実際に体験したこともあるが、本物は緊張感が違ったようだ。
『下腹部が痛むので、しばしきゅうけいをいただきたい』
深井はけつをおさえながら、ご免というと、すいませんチョップをしながら外へとでていった。
『茶屋はしょうにあわん!はらがいとうなるわ緊張して』
そういって深井が懐から収納ボックスをとりだすと、名器といわれる茶碗をこっそりとしまってもちかえった。
請求はのちに信長のもとに届き深井はひどくしかられた。
1569年8月20日、上洛戦を終えて美濃に戻っていた信長は、総勢7万といわれる軍で岐阜を出陣。23日、木造城に着陣した。
『戦場ではなぁ、無能な兵士より血やひとのあぶらのほうがやっかいでなぁ。きれなくなるのよなぁ三人もきるとあぶらがべっとりとついて』
そう柴田勝家がいいながら刀をとぐと、影法師がいった。
『そこでやくだつのがこの深井どんがもってきたマセキとやらをオイルに漬け込んで抽出した液体を粉末にして打ち粉として刀にすりこむとコーティングされてきれあじがおちなくなるんじゃ』
マセキの成分が魔力をうすくのばして液体に付随して刃物をコーティングすることにきづいた影法師は戦場でのたたかいがおおきくかわるときづいた。

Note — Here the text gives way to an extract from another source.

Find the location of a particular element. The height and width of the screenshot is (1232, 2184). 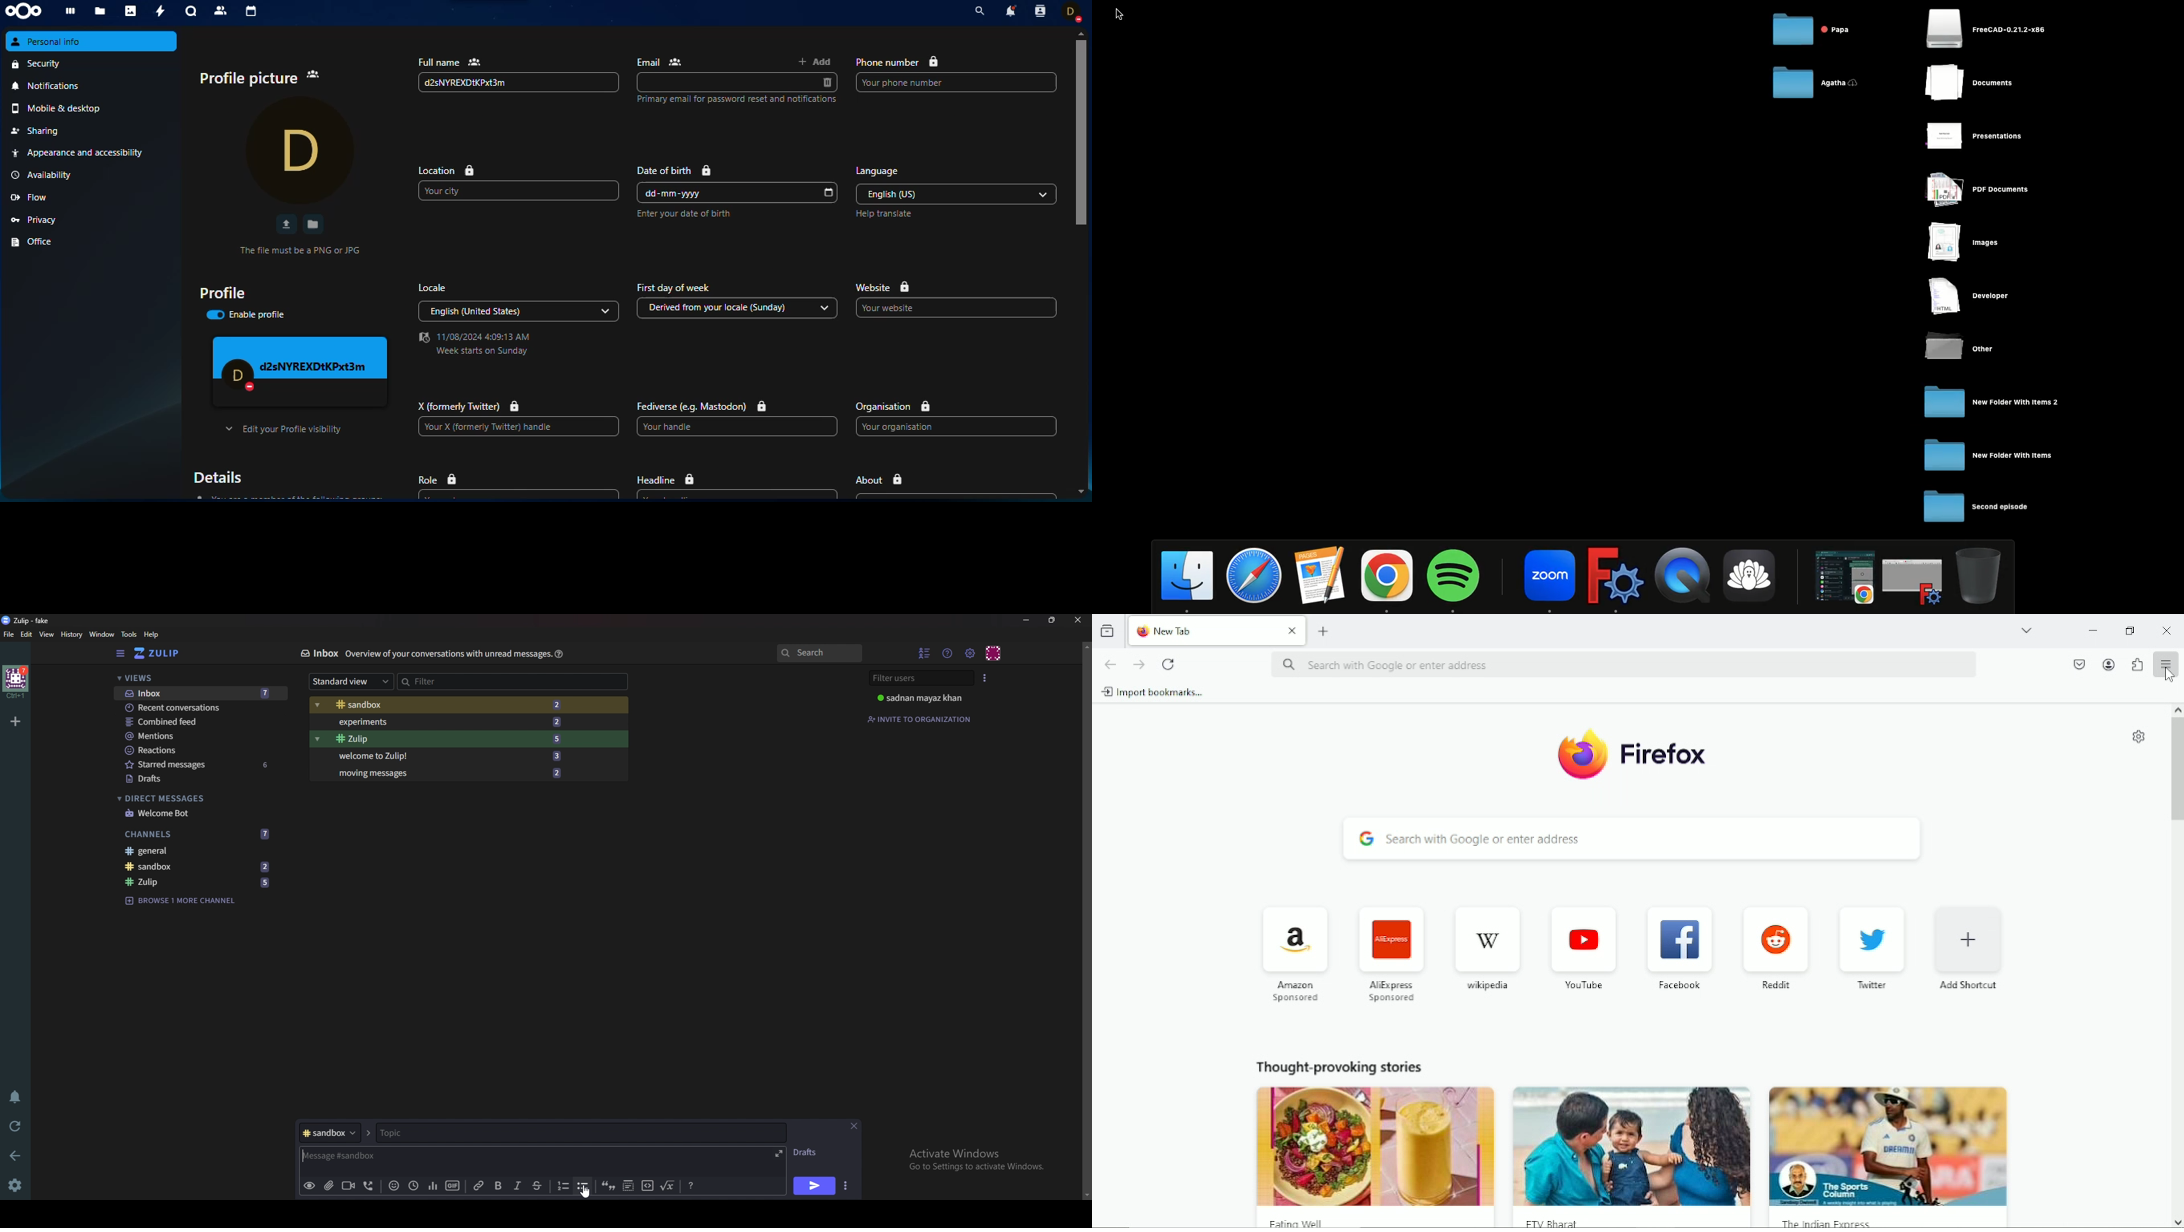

一人の兵士で3人きれればよかったものをもっとおおくきれるようになるのだ、革新的である。
だが信長にとってはそれよりもおおきな課題と策略があった。
それは兵農分離による職業軍人の育成と火縄銃鉄砲隊の設立である。
農業と軍人を両立しようとするとなりたたなくなり国力がちゅうとはんぱにおろそかになってしまうので、火縄銃を扱う兵団を組織させることにした。
なぜ火縄銃かというと堺を軸に火薬を仕入れることができ、ならずものをやとって兵へと練兵し、戦力に仕上げることで戦国の世をうまくわたることができるとふんだからだ。
のちに語られる織田三段並びうちの火種であった。
織田は資産も物流もあり人材も宝庫なのでありとあらゆる算段をねることができた。